한빛사논문
Gi Uk Jeong1,4,5,7,8, Insu Hwang1,6,7,8, Wooseong Lee1,7,8, Ji Hyun Choi1,7,8, Gun Young Yoon1, Hae Soo Kim1, Jeong-Sun Yang2, Kyung-Chang Kim2, Joo-Yeon Lee2, Seong-Jun Kim1, Young-Chan Kwon1,3 and Kyun-Do Kim1
1Center for Infectious Disease Vaccine and Diagnosis Innovation (CEVI), Korea Research Institute of Chemical Technology, Daejeon, Republic of Korea.
2Center for Emerging Virus Research, National Institute of Health, Korea Disease Control and Prevention Agency, Cheongju, Republic of Korea.
3Medical Chemistry and Pharmacology, University of Science and Technology (UST), Daejeon, Republic of Korea.
4Present address: Division of Infectious Diseases, Department of Pediatrics, Boston Children’s Hospital, Boston, MA, USA.
5Present address: Department of Pediatrics, Harvard Medical School, Boston, MA, USA.
6Present address: Division of Vaccine Development Coordination, Center for Vaccine Research, National Institute of Infectious Diseases, National Institute of Health, Korea Disease Control and Prevention Agency, Cheongju, Republic of Korea.
7These authors contributed equally: Gi Uk Jeong, Insu Hwang, Wooseong Lee, Ji Hyun Choi.
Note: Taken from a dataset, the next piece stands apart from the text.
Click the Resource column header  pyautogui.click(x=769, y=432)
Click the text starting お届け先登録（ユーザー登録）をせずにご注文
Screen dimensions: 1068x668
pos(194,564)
8These authors contributed equally: Gi Uk Jeong, Insu Hwang, Wooseong Lee, Ji Hyun Choi.
Corresponding authors
Correspondence to Young-Chan Kwon or Kyun-Do Kim.
Abstract
Mouse models expressing human ACE2 for coronavirus disease 2019 have been frequently used to understand its pathogenesis and develop therapeutic strategies against SARS-CoV-2. Given that human TMPRSS2 supports viral entry, replication, and pathogenesis, we established a double-transgenic mouse model expressing both human ACE2 and TMPRSS2 for SARS-CoV-2 infection. Co-overexpression of both genes increased viral infectivity in vitro and in vivo. Double-transgenic mice showed significant body weight loss, clinical disease symptoms, acute lung injury, lung inflammation, and lethality in response to viral infection, indicating that they were highly susceptible to SARS-CoV-2. Pretreatment with the TMPRSS2 inhibitor, nafamostat, effectively reduced virus-induced weight loss, viral replication, and mortality in the double-transgenic mice. Moreover, the susceptibility and differential pathogenesis of SARS-CoV-2 variants were demonstrated in this animal model. Together, our results demonstrate that double-transgenic mice could provide a highly susceptible mouse model for viral infection to understand SARS-CoV-2 pathogenesis and evaluate antiviral therapeutics against coronavirus disease 2019.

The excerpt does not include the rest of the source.